==== DOCUMENT SEGMENT
Jerick McKinnon, 49ers
If your first reaction to seeing McKinnon’s name is something to the effect of, “He’s still in the league?,” that’s totally fair. He hasn’t touched the ball in an NFL game since 2017. But the 49ers have kept him around while he’s battled injury woes, which suggests they believe in him. McKinnon has worked as the third San Francisco running back behind Tevin Coleman and Raheem Mostert early in camp.
McKinnon’s best early-season value could come as a third-down back piling up points in PPR formats. In Minnesota in 2017, McKinnon caught 51 passes at 8.3 yards per reception. While Mostert isn’t a bad pass-catcher, McKinnon could take that role from him. According to Rotoworld, 49ers running backs combined for the fourth-most PPR points in football last year.
Any player you take at RB in the late rounds is a flier, and, sure, we don’t know if McKinnon is even the same player coming off multiple injuries, but there’s something to be said for drafting a player who has produced at the NFL level as others take speculative grabs at rookies who are bigger unknowns than McKinnon.
========
==== DATA BLOCK
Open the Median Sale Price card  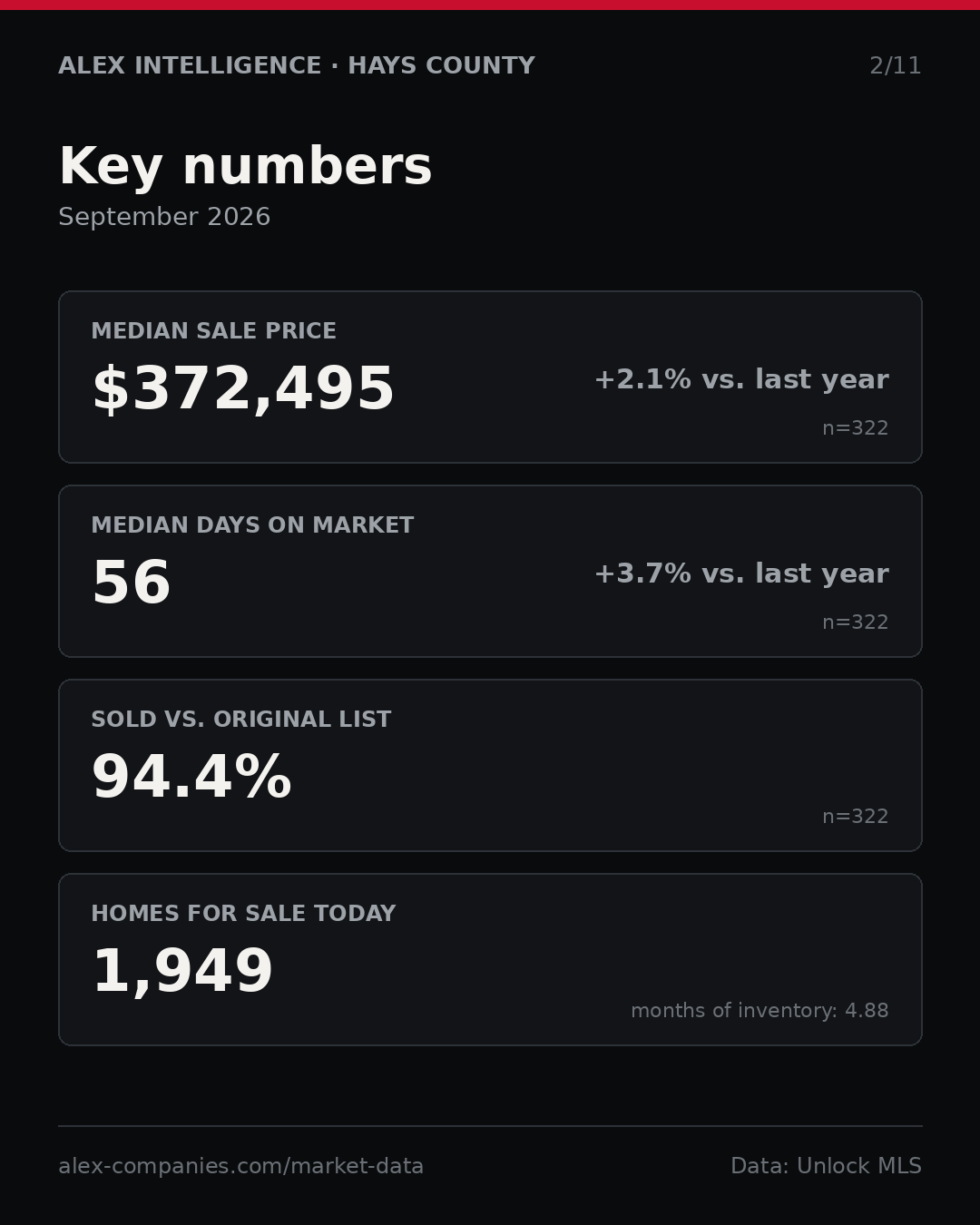click(490, 377)
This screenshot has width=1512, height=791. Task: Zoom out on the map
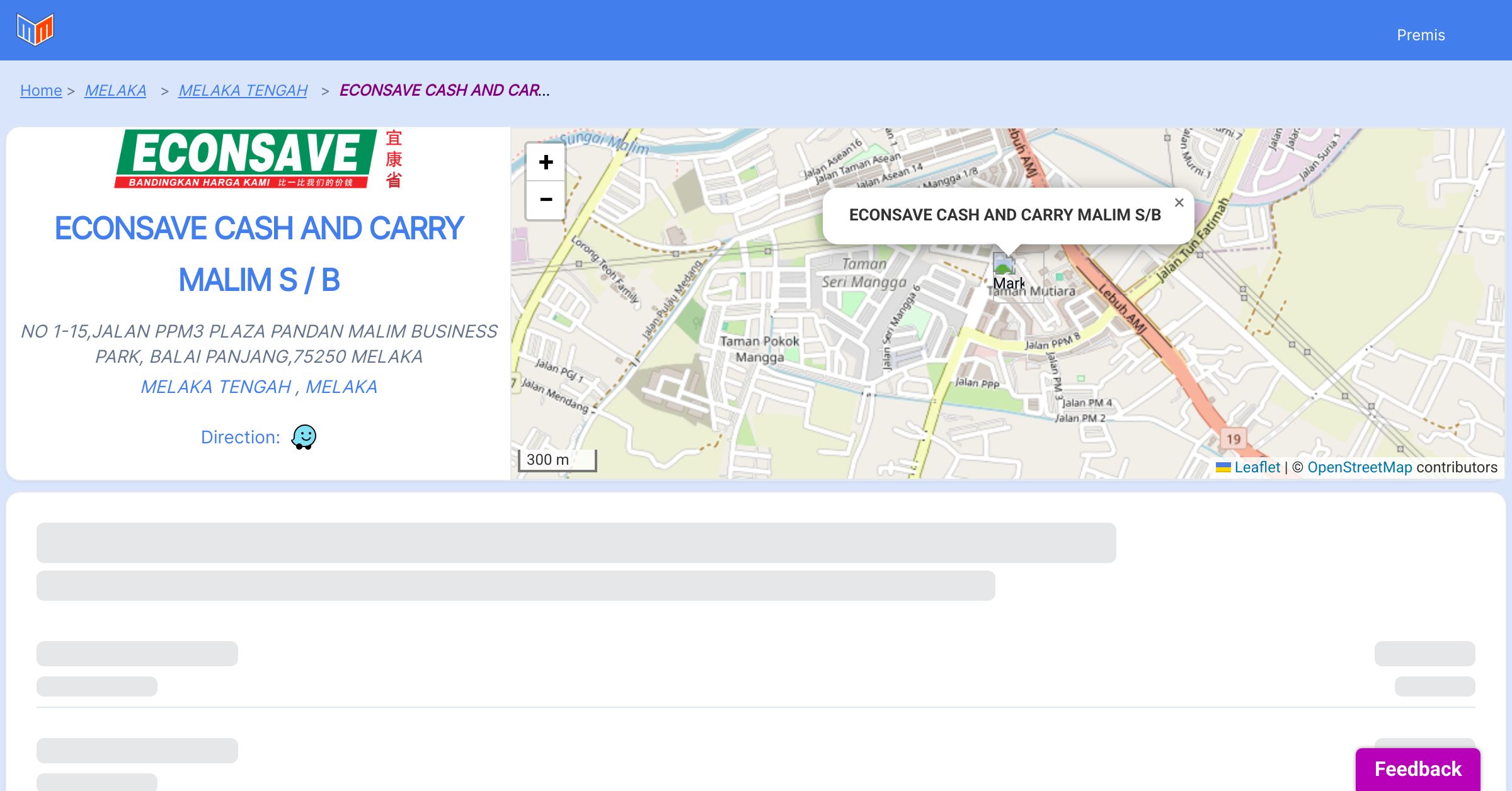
========
__DIRECTIONS FOR THIS TASK__.
Pick up the fantasy football write-up on Jerick McKinnon, which appears before the data, and continue it from its final sentence.

__FINAL RESULT__.
Honorable mention: Bryce Love, Washington; Darwin Thompson, Chiefs; LeSean McCoy, Buccaneers
FANTASY DRAFT STRATEGIES:
Snake draft | Auction | Best ball | IDP
Fantasy Deep Sleepers: Wide receiver
Breshad Perriman, Jets
To select Perriman in 2020, you have to believe that his hot finish to the season last year on a different team with a better quarterback can translate to the Jets offense with Sam Darnold. But you don’t have to believe that too heavily since Perriman is being drafted as the No. 58 WR off the board. That’s a WR5 or even WR6. He doesn’t come at a high cost.
Perriman finished last season with three-straight 100-yard games and five-straight games with more than 70 yards. No, New York’s offense isn’t as conducive to him putting up consistently big numbers as Tampa’s was, but the end of last season might have also been a glimpse of a former first-round pick finally seizing an opportunity.
Robby Anderson has moved on, which means Perriman should at least live up to the value Anderson has held in New York, which is more of a WR ranked in the 40s than the back end of the 50s. And Perriman’s pedigree is greater than Anderson’s ever was. A continuation in performance from the end of last season isn’t impossible, and what other receiver are you drafting in Perriman’s range who’s ever had a stretch like Perriman did less than 12 months ago?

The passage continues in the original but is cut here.